[Records]
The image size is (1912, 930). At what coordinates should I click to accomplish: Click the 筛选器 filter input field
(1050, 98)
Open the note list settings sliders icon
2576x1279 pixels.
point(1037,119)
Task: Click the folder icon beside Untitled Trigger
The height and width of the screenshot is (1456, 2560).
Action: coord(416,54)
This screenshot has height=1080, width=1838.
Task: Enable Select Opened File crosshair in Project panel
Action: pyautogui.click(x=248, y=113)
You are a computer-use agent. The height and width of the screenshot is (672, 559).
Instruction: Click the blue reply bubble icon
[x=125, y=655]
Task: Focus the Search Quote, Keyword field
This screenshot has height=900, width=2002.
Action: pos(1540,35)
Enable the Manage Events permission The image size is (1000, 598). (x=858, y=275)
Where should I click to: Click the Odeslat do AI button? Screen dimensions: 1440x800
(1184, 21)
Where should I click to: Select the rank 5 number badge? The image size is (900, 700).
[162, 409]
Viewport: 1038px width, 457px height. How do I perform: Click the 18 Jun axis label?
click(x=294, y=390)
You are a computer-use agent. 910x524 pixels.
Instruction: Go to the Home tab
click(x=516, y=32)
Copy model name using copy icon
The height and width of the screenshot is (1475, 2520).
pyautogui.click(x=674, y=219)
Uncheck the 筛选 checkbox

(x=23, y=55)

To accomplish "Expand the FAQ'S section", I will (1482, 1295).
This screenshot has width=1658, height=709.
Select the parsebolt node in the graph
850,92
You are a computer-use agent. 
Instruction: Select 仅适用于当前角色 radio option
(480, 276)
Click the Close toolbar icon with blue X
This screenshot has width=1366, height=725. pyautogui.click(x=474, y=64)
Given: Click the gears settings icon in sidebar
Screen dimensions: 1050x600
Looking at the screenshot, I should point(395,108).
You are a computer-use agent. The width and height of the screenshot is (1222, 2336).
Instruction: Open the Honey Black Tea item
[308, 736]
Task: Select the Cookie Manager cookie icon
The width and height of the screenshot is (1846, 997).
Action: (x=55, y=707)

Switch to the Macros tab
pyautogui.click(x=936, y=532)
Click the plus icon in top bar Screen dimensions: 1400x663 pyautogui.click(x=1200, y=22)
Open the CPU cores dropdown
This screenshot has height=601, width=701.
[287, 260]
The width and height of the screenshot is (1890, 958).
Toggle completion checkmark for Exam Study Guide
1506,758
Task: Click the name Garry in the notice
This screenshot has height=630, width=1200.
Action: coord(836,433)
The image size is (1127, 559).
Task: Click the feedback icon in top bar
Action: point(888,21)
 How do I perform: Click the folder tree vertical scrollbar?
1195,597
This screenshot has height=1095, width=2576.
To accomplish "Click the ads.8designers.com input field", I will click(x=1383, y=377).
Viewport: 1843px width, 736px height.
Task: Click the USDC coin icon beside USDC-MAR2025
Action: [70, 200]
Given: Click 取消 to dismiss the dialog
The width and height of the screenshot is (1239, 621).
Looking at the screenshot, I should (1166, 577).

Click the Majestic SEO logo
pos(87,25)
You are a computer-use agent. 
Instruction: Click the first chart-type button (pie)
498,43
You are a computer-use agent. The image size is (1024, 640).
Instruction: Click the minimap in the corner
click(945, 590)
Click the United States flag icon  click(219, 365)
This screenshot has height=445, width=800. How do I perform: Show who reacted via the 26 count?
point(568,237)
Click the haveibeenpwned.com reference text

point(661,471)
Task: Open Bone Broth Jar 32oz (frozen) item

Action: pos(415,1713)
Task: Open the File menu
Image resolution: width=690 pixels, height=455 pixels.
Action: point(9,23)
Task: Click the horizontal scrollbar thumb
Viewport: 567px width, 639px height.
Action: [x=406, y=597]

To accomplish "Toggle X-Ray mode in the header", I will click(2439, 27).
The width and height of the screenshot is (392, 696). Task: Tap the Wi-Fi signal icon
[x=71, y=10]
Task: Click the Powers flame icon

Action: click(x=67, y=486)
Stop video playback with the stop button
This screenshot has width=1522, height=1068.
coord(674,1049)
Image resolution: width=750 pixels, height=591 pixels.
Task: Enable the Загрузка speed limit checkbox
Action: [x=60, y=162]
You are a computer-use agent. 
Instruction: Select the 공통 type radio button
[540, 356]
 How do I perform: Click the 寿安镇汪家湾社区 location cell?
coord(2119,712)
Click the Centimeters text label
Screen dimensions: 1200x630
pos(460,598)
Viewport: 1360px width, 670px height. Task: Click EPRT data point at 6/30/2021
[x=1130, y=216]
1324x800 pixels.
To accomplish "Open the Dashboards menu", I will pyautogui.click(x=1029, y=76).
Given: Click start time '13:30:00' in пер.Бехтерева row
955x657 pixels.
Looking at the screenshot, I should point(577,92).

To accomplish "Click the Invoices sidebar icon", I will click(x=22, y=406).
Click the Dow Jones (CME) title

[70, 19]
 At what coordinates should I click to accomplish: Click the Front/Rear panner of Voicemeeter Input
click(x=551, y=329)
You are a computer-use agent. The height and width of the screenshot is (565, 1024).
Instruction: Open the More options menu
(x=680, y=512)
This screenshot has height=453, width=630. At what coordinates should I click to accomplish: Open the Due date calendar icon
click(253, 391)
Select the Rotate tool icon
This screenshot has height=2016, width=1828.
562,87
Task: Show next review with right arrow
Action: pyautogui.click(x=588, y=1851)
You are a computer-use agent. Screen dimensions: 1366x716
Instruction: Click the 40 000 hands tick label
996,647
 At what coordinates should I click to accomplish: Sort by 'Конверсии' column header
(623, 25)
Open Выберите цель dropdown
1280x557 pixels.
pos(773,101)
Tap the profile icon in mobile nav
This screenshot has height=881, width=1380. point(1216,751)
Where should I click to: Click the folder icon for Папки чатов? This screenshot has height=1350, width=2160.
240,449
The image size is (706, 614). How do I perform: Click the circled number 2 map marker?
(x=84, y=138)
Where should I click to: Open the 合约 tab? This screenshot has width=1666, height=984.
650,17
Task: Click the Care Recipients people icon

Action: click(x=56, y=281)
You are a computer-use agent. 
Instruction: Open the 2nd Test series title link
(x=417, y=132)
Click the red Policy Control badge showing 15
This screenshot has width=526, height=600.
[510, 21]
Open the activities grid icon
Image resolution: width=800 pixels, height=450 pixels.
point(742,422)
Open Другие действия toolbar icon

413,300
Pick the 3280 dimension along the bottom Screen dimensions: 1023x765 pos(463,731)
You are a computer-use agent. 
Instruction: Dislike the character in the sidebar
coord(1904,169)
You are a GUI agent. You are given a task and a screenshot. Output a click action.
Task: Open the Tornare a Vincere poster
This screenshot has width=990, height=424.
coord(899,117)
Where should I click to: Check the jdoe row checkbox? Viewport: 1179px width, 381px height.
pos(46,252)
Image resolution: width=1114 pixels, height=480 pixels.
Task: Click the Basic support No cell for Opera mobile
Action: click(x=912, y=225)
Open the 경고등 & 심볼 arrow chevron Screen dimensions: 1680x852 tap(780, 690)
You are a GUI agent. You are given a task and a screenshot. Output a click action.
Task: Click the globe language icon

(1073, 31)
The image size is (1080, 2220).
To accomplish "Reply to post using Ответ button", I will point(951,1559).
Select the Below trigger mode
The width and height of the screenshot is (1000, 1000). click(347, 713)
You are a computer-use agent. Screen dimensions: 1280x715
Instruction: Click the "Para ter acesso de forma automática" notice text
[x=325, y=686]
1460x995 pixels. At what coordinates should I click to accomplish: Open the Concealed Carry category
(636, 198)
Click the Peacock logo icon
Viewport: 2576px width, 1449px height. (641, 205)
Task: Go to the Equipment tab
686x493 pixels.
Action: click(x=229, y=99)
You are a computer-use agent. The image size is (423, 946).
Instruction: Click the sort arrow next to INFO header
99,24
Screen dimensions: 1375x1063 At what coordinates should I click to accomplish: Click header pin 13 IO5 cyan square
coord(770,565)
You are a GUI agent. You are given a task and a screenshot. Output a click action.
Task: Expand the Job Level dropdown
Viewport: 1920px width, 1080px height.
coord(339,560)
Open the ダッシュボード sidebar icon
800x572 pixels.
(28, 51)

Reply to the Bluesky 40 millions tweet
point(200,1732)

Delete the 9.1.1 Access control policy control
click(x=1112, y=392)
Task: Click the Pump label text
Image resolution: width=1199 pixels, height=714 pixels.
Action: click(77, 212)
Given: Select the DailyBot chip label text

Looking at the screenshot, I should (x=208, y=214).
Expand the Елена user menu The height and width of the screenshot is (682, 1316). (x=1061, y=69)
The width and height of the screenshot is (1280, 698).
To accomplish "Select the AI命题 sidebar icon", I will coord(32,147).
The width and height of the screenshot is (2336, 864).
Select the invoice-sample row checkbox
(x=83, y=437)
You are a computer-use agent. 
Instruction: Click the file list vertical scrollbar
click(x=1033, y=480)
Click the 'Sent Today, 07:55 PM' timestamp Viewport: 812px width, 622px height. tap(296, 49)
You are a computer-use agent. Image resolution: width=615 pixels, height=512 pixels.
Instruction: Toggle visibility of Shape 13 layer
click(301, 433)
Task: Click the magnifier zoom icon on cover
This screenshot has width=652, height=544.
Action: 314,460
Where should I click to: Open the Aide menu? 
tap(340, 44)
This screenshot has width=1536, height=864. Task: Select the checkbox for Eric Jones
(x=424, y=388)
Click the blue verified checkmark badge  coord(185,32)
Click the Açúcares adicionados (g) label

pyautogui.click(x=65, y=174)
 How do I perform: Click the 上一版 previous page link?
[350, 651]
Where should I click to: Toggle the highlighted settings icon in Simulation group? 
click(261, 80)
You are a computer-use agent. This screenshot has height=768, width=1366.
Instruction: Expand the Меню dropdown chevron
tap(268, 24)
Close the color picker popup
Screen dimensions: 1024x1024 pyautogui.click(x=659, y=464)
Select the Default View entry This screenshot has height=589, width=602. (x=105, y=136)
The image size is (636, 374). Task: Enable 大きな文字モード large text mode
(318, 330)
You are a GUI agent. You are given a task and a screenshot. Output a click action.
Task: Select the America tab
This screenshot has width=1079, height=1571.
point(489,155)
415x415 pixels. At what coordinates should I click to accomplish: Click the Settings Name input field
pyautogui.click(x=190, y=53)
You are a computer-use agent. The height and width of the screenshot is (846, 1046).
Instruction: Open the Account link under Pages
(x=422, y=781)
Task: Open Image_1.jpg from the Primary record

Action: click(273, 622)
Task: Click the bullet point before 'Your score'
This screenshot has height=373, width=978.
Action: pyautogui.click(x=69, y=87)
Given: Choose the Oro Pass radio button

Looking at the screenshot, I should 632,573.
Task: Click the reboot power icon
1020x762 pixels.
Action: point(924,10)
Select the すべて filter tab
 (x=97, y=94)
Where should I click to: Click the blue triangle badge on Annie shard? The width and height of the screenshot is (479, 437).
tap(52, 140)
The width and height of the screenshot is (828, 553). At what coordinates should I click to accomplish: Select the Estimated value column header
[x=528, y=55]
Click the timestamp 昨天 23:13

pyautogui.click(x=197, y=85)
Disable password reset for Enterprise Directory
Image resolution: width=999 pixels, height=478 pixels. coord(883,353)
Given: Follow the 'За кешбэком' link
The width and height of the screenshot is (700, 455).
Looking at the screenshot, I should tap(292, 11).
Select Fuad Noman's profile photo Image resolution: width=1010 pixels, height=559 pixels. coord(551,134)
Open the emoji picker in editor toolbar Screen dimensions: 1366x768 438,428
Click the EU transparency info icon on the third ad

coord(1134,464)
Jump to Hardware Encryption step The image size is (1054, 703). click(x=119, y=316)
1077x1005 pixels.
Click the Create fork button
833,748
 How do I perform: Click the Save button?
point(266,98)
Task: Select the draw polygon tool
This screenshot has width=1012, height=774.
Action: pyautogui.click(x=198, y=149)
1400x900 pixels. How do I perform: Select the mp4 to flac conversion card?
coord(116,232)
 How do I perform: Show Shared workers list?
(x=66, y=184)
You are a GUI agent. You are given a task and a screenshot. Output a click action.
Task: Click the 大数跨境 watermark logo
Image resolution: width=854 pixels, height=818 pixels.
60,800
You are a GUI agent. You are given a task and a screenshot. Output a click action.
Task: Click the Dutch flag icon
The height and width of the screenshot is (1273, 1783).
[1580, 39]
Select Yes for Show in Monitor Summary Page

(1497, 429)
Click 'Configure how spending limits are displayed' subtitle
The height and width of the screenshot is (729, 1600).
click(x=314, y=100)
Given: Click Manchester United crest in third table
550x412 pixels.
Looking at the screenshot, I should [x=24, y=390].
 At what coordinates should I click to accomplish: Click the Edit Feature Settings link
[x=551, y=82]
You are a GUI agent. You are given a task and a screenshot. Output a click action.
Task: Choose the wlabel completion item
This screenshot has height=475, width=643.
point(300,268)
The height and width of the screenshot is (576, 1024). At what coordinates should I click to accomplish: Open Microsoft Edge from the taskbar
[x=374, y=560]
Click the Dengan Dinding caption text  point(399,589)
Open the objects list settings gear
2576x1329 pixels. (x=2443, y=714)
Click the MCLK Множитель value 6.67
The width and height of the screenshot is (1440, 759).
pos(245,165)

◆ **Problem description**: Render the records from the line containing "Click the Majestic SEO logo" through the line containing "point(661,471)", inclusive, as a Markdown table with a Row column for the row number and a Line column for the line. Leave out blank lines.

◆ **Completed task**:
| Row | Line |
|---|---|
| 1 | Click the Majestic SEO logo |
| 2 | pos(87,25) |
| 3 | You are a computer-use agent.  |
| 4 | Instruction: Click the first chart-type button (pie) |
| 5 | 498,43 |
| 6 | You are a computer-use agent. The image size is (1024, 640). |
| 7 | Instruction: Click the minimap in the corner |
| 8 | click(945, 590) |
| 9 | Click the United States flag icon  click(219, 365) |
| 10 | This screenshot has height=445, width=800. How do I perform: Show who reacted via the 26 count? |
| 11 | point(568,237) |
| 12 | Click the haveibeenpwned.com reference text |
| 13 | point(661,471) |